======== AUSGEWÄHLTER AUSZUG

„Jeden Tag ein neues Spiel“ lautet einer der Werbeslogans von BigFishGames. Der Gamesportalbetreiber, Publisher und Entwickler aus Seattle ist bereits seit 2002 im Geschäft und hat sich nicht zuletzt mit der erfolgreichen Vermarktung seiner eigenen Spiele einen Namen gemacht. Nicht ganz zu unrecht eilt dem Anbieter der Ruf als Casual-Plattform voraus, denn im Angebot der Amerikaner finden sich unzählige der von Adventure-Puristen kritisch beäugten Wimmelbildspiele. Diese auch gerne als „Casual-Adventure“ bezeichneten Abenteuer schießen wie Unkraut aus dem Boden - wohl auch deshalb wittert manch einer hier Masse statt Klasse. Ob das bloß ein böses Vorurteil ist oder Adventure-Spieler dem Thema Wimmelbildspiele zukünftig etwas offener begegnen sollten, haben wir exemplarisch anhand von 13th Skull überprüft.
Marcus Lawson und seine Frau Sara sind erst vor wenigen Wochen in ein altes Herrenhaus am Rande eines Sumpfes in Louisiana eingezogen. Marcus' Tochter Magnolia hat sich am Abend bereits bettfertig gemacht und lässt es sich nicht nehmen, dem jungen Familienvater noch eine Gute-Nacht-Geschichte abzutrotzen. Ihre Wahl fällt auf die Geschichte von Freibeuter Phineas Crown. Die Legende des Piraten erzählt von einem verschollenen Schatz, der noch heute vom Geist des Kapitäns beschützt werden soll. Kaum hat Marcus seiner verängstigten Tochter versichert, dass es keine Geister gibt, nimmt eine Reihe mysteriöser Ereignisse ihren Lauf. Als die Gefahr gebannt scheint, ist Marcus verschwunden.

================

**SCHRIFTLICHE AUFGABE**
Beantworten Sie anhand des Auszugs über 13th Skull diese Fragen:
1. Seit welchem Jahr ist BigFishGames im Geschäft?
2. In welchem Bundesstaat liegt das Herrenhaus, in das Marcus und Sara eingezogen sind?
3. Für welche Geschichte entscheidet sich Magnolia?
Die Daten sind für die Bearbeitung nicht erforderlich.

======== GESPEICHERTE DATEN

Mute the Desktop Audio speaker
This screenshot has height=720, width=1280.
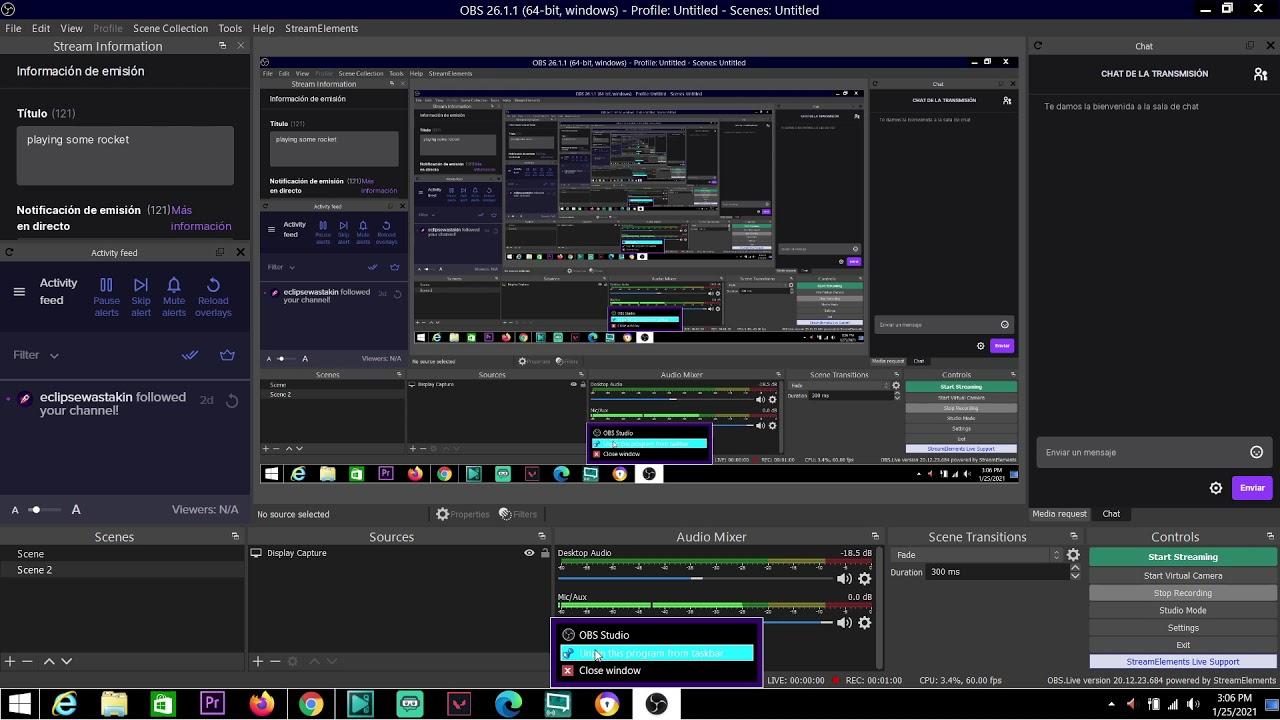point(844,579)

================

**LÖSUNG**
1. Seit 2002.
2. In Louisiana.
3. Für die Geschichte von Freibeuter Phineas Crown.